Read an Excerpt
BEYOND GREATNESSFour Thoroughbred Legends
By Charles Justice
AuthorHouseCopyright © 2011 Charles Justice
All right reserved.
Chapter OneThis chapter gives an overview of how the four principal thoroughbreds in this study will be discussed. Of necessity, basic statistics must be used around which to make objective discussions or comparisons of past performance data. There is no other way to draw remotely unbiased conclusions concerning the relative merits of one horse versus another, especially when sample sizes are small – as they are in this study.
However, the primary purpose of this effort is not to judge one horse against another as 'greatest of all time'. The limitations on humans making value judgments based on statistics are generally discussed and cautioned against in any basic text.
The comparison methods used herein serve primarily as a guide for readers concerned about how to make objective judgments regarding thoroughbred greatness. This book is more about suggestions than carved-in-granite conclusions.
You will find no statements herein that Horse A is better than Horse B. Statistics, in fact, cannot validly make such statements. Statistics usually derives a bad name because statements purporting to compare quality between any individuals – horses or otherwise – are erroneously attached to it. Statistics tests hypotheses only. It cannot validly comment on comparative greatness – period!
* * *
An effective way to introduce the basic statistical concepts used here in is via an example of importance in thoroughbred racing history.

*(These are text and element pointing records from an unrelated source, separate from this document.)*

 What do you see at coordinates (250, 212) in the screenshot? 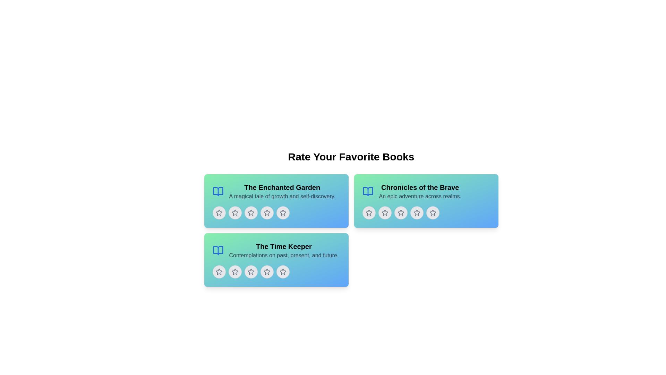
I see `the third circular button with a star icon located below the title 'The Enchanted Garden'` at bounding box center [250, 212].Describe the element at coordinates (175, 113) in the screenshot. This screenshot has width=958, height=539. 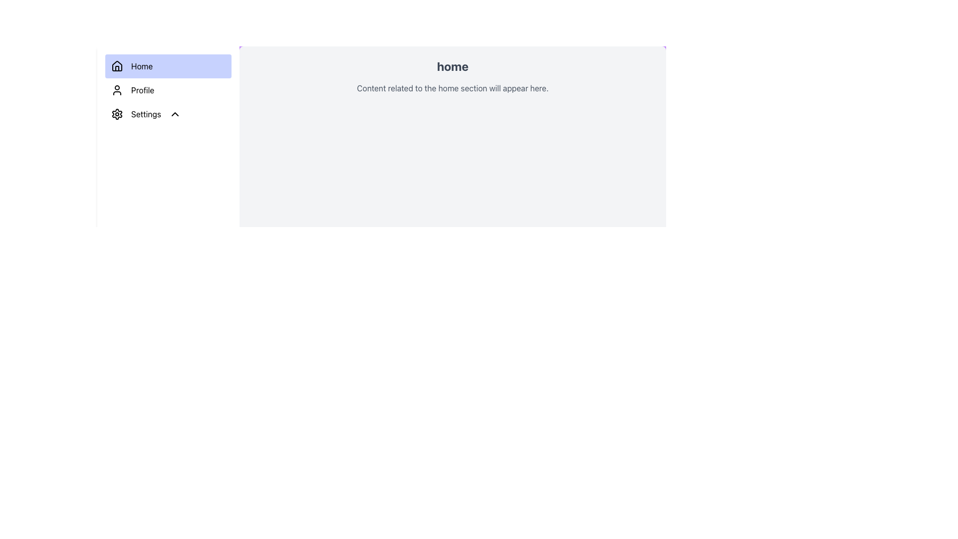
I see `the Chevron-Up icon located in the left sidebar navigation, adjacent to the 'Settings' text` at that location.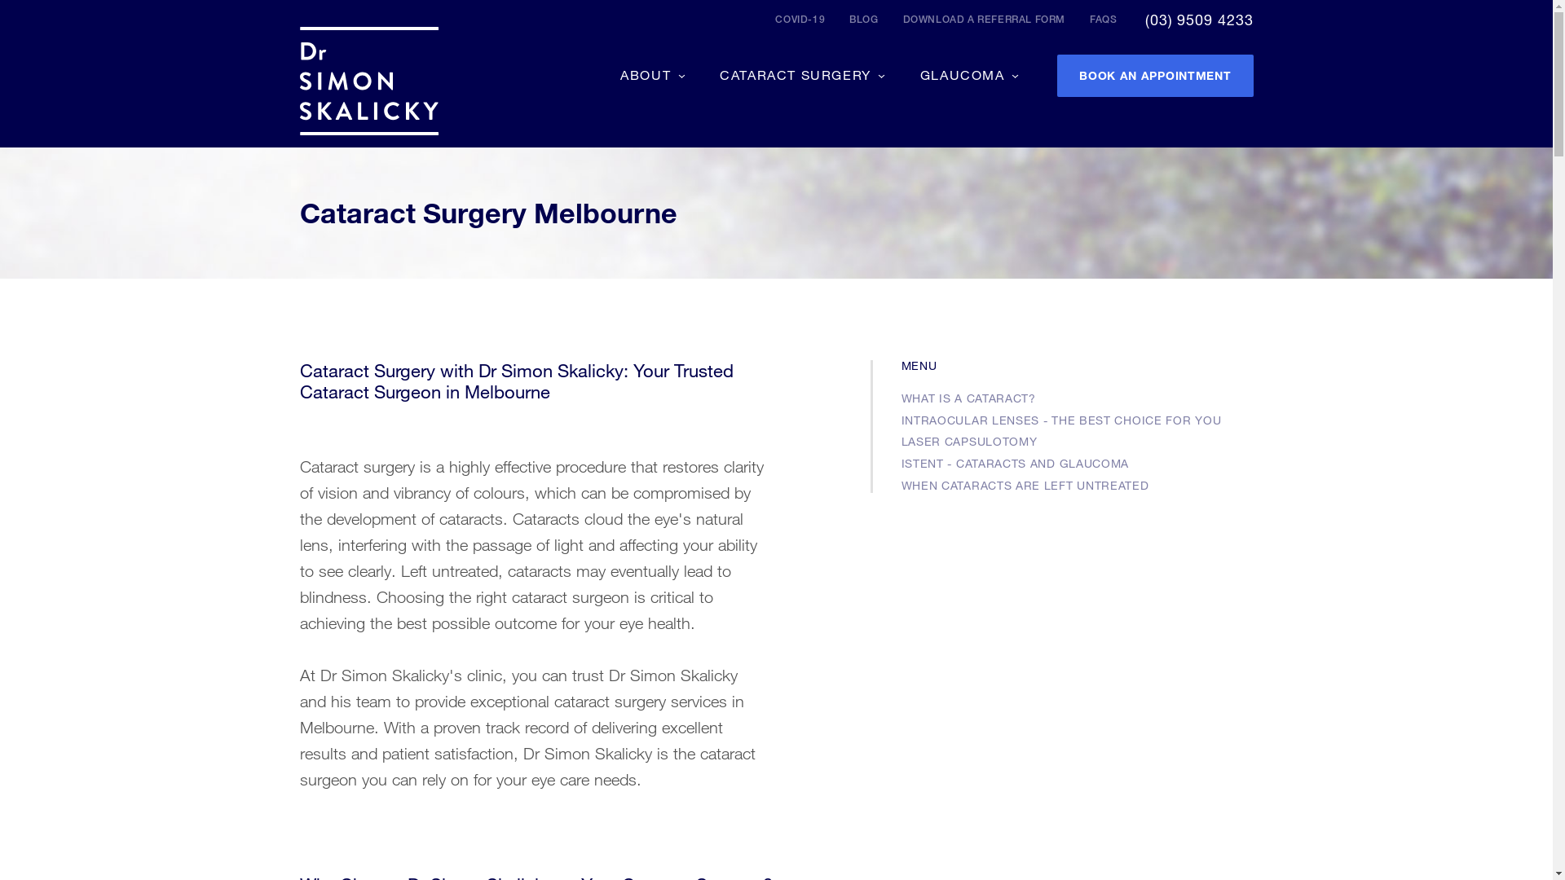  What do you see at coordinates (773, 19) in the screenshot?
I see `'COVID-19'` at bounding box center [773, 19].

The alluded to event is the 1967 Woodward Stakes, held as the seventh race at Aqueduct Race Track on Saturday, September 30 of that year.
By the consensus of many racing pundits, that particular Woodward featured three of the greatest three-year-old colts of the past century. They were Dr. Fager, Buckpasser and Damascus. That race has, in fact, often been called the race of the century.
The Blood-Horse, Inc.(2) rated these horses as sixth, fourteenth and sixteenth, respectively, among the one-hundred greatest Thoroughbreds of the 20th Century.
Many readers may not know the results of the 1967 Woodward. Even if you do, it is interesting and instructive to apply some basic statistics and attempt to "predict" the race results, even though the outcome is known. The actual race results can then be compared with the prediction. This is probably as good a way as any to see immediately how statistics can safely be applied and what its limitations are.
This approach also highlights the advantages and pitfalls of all such statistical methods regarding whether they accurately mirror reality.
Linear Trend or Regression
Before examining the race data, some basic groundwork must be established. We begin by explaining what is meant by a linear trend line. Figure 1 displays such a line specifically tailored to this example.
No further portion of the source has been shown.